--- Exercise data ---

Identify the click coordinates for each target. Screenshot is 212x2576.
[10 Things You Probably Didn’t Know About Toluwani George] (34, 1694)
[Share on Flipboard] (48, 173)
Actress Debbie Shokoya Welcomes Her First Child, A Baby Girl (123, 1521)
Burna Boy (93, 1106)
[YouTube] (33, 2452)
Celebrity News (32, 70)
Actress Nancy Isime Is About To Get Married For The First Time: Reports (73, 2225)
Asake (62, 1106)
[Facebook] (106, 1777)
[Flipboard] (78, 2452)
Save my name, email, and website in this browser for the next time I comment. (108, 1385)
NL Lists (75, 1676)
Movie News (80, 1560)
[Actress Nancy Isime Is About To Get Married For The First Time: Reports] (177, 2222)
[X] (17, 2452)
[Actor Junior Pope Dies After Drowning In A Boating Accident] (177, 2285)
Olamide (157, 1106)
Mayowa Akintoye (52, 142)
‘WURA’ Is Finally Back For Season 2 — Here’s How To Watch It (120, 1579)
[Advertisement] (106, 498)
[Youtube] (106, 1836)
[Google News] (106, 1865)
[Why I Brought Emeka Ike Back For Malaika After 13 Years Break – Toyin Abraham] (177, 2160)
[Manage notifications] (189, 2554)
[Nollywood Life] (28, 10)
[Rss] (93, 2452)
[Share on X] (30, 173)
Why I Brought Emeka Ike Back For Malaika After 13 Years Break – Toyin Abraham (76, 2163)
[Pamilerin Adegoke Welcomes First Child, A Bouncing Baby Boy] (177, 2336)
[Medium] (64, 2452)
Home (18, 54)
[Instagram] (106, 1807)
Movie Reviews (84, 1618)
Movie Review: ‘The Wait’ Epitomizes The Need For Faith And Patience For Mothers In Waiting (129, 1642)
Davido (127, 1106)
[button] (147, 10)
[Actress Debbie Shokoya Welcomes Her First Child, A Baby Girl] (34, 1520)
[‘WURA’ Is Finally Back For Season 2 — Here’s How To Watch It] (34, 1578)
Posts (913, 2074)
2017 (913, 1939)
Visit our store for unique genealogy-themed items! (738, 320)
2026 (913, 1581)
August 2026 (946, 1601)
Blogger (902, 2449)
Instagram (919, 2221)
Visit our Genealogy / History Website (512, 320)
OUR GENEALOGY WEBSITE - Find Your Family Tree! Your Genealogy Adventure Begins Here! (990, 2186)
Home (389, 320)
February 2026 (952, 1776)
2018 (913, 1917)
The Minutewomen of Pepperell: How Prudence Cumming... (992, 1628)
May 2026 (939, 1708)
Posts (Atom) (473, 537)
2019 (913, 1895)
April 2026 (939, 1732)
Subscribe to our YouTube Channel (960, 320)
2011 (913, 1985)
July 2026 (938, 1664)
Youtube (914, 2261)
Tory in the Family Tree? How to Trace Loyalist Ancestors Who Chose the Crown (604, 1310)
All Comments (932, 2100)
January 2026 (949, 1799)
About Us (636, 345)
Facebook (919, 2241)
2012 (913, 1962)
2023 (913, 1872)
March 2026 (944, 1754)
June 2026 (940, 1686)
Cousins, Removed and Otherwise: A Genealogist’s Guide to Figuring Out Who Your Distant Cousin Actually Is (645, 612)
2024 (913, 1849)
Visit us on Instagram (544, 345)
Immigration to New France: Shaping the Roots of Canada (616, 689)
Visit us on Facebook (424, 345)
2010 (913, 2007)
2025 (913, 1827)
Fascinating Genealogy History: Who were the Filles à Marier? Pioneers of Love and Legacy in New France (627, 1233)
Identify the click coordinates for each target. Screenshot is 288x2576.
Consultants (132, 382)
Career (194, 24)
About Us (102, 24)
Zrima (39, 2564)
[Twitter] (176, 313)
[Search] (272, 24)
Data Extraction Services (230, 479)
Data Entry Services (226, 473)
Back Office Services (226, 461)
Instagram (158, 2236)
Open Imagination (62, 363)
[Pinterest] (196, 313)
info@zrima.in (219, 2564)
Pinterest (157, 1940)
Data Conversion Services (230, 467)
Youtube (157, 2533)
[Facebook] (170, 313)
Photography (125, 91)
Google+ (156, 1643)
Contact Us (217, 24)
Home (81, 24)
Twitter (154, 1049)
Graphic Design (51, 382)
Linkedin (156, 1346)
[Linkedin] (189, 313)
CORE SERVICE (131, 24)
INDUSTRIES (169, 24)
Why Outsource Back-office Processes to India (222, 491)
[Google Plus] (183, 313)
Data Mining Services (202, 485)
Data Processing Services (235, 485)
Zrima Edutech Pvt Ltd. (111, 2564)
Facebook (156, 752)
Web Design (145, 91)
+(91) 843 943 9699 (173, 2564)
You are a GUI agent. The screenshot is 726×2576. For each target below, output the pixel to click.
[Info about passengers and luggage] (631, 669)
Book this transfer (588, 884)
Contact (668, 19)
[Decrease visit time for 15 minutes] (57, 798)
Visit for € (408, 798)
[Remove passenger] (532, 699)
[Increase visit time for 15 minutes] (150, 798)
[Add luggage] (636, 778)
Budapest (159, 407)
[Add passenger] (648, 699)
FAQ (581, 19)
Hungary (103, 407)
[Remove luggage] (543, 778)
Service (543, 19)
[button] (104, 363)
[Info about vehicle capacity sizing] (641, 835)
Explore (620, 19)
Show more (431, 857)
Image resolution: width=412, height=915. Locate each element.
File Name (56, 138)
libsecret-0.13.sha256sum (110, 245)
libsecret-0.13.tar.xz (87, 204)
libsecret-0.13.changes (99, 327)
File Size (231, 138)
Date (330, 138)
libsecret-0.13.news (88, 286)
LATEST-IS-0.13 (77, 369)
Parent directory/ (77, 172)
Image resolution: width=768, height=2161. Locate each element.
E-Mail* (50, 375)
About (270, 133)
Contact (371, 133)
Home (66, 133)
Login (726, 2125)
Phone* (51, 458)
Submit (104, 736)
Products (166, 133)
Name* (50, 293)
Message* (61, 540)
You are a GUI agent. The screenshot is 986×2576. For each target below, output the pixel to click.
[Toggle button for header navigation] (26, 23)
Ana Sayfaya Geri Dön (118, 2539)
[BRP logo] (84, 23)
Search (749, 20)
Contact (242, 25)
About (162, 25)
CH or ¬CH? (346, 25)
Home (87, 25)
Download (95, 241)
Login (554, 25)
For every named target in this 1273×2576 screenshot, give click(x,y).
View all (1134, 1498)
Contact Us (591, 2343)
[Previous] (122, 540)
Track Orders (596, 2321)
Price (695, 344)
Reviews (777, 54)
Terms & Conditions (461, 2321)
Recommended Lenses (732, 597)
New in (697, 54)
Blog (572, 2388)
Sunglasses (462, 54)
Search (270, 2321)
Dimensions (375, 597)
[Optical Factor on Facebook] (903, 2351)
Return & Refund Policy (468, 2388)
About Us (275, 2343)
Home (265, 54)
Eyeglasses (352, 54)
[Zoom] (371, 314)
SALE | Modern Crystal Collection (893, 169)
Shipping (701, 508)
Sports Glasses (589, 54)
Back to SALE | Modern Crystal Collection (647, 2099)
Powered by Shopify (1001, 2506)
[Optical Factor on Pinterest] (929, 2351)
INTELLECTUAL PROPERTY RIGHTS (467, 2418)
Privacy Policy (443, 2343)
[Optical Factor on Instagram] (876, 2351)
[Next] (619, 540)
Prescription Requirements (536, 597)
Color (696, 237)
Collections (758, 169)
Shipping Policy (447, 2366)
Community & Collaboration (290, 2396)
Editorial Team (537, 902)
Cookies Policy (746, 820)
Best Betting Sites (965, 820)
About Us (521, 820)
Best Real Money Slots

--- What the task requires ---
In the listing above, find the line with "[Flipboard] (78, 2452)" and the line with "[X] (17, 2452)"; set down exactly those two lines and every line between them, nothing more.

--- Output for this exercise ---
[Flipboard] (78, 2452)
Save my name, email, and website in this browser for the next time I comment. (108, 1385)
NL Lists (75, 1676)
Movie News (80, 1560)
[Actress Nancy Isime Is About To Get Married For The First Time: Reports] (177, 2222)
[X] (17, 2452)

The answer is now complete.